┌─ Données fournies
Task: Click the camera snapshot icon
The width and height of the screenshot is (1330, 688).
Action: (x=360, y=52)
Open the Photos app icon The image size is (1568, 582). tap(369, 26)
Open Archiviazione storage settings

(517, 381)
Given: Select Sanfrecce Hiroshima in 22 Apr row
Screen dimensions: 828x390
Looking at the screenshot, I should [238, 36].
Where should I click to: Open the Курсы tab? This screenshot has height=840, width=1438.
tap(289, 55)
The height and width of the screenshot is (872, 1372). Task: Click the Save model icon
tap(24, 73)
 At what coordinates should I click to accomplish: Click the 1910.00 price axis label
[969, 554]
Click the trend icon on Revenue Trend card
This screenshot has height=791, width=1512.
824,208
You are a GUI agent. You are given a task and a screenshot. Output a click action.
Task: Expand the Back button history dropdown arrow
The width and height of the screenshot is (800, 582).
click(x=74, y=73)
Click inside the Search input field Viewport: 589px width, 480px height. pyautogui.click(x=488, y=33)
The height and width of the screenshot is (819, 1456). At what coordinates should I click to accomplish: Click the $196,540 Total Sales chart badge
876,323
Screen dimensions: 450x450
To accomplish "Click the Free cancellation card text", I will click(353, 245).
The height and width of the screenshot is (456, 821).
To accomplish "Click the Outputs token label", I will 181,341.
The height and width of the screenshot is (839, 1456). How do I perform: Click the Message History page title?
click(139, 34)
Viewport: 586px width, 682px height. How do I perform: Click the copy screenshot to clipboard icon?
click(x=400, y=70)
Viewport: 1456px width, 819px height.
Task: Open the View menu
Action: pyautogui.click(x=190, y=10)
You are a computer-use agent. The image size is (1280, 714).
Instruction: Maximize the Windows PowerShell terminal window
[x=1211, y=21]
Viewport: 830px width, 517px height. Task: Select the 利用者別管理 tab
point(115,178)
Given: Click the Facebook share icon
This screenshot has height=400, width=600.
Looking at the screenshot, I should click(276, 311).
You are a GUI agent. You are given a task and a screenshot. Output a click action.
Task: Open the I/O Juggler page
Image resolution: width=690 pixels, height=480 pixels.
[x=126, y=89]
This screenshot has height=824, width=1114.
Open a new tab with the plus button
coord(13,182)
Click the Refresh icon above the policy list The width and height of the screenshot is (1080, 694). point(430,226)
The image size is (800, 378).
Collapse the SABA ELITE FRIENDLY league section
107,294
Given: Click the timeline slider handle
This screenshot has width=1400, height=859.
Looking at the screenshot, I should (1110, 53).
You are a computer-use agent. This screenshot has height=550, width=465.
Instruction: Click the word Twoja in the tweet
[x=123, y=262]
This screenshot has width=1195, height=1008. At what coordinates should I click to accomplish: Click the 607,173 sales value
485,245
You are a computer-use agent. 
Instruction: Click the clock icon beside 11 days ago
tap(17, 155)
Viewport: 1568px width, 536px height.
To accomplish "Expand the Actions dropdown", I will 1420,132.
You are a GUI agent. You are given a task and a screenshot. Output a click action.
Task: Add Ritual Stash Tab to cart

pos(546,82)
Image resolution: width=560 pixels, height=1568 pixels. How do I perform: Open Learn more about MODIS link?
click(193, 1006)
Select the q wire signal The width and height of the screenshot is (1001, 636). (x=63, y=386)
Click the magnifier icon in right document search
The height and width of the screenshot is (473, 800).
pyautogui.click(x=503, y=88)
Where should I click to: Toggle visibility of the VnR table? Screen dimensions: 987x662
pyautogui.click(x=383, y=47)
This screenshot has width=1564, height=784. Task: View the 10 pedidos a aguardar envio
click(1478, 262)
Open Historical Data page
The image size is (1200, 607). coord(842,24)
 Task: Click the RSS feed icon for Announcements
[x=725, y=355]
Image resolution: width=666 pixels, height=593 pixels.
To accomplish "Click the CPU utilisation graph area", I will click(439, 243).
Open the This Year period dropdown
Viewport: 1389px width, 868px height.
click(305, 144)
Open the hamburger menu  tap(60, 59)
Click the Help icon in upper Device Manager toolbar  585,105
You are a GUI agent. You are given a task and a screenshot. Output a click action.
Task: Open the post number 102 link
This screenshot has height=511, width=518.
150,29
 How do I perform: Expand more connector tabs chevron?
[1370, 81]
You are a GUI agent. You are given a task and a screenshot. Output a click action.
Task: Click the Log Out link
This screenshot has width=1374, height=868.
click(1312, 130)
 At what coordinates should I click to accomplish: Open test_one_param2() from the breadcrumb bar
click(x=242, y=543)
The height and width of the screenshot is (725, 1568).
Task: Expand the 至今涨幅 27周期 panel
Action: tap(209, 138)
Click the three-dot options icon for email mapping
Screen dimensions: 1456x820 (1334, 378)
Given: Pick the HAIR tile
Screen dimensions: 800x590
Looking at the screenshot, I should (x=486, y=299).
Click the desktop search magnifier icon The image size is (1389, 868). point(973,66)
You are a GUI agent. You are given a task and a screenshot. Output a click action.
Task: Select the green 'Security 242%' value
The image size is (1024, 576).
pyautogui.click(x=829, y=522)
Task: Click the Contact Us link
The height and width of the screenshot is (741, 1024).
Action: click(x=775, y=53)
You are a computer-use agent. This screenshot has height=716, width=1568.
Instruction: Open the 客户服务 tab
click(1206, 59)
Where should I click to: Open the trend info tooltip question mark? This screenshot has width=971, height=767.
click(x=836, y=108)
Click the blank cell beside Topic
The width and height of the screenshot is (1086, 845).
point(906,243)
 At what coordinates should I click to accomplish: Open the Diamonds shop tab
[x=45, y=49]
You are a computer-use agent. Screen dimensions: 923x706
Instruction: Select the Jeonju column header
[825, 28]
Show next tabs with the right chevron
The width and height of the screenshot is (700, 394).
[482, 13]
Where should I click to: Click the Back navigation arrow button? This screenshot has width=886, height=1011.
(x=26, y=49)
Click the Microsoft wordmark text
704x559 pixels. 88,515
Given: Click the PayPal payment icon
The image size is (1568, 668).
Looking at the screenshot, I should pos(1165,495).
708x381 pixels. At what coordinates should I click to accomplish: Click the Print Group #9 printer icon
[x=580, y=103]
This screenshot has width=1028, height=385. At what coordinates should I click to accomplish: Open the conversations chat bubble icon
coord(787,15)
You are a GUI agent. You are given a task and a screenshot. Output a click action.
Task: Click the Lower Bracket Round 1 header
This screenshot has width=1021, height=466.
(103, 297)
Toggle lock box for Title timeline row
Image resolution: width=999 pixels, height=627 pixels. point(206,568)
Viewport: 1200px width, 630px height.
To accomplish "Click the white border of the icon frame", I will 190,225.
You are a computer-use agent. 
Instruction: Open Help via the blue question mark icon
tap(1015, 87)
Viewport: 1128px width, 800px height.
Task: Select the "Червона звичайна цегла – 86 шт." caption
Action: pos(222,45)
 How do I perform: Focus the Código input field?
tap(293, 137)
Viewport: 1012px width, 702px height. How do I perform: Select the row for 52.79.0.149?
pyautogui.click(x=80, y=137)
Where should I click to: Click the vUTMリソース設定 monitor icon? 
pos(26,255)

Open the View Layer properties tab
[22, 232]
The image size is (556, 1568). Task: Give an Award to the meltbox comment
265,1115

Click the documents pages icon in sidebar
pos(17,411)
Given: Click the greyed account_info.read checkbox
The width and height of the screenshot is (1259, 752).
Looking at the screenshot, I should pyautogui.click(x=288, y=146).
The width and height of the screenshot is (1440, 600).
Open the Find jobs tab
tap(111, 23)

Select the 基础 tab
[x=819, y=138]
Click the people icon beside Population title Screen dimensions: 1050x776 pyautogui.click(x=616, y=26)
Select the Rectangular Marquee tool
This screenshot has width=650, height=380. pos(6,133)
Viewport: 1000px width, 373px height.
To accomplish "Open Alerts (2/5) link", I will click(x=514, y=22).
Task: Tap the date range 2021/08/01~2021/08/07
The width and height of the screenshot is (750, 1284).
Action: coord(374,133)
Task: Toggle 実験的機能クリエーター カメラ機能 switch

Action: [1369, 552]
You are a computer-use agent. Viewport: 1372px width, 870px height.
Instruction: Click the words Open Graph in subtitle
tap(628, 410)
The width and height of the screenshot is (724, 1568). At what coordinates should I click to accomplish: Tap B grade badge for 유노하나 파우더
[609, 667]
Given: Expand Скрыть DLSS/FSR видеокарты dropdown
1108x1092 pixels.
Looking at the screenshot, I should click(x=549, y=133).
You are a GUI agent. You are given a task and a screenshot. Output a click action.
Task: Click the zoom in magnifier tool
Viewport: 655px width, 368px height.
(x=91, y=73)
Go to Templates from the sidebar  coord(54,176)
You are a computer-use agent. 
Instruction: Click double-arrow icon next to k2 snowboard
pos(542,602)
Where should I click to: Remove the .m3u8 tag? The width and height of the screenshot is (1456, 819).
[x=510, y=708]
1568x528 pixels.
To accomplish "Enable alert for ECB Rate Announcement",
└─
• Énoncé
Recopiez sans aucune modification, dans les données ci-dessus, le passage allant de la ligne qui contient « Task: Click the Contact Us link » jusqu'à la ligne qui contient « point(906,243) », ces deux lignes comprises.

• Réponse à l'exercice
Task: Click the Contact Us link
The height and width of the screenshot is (741, 1024).
Action: click(x=775, y=53)
You are a computer-use agent. This screenshot has height=716, width=1568.
Instruction: Open the 客户服务 tab
click(1206, 59)
Where should I click to: Open the trend info tooltip question mark? This screenshot has width=971, height=767.
click(x=836, y=108)
Click the blank cell beside Topic
The width and height of the screenshot is (1086, 845).
point(906,243)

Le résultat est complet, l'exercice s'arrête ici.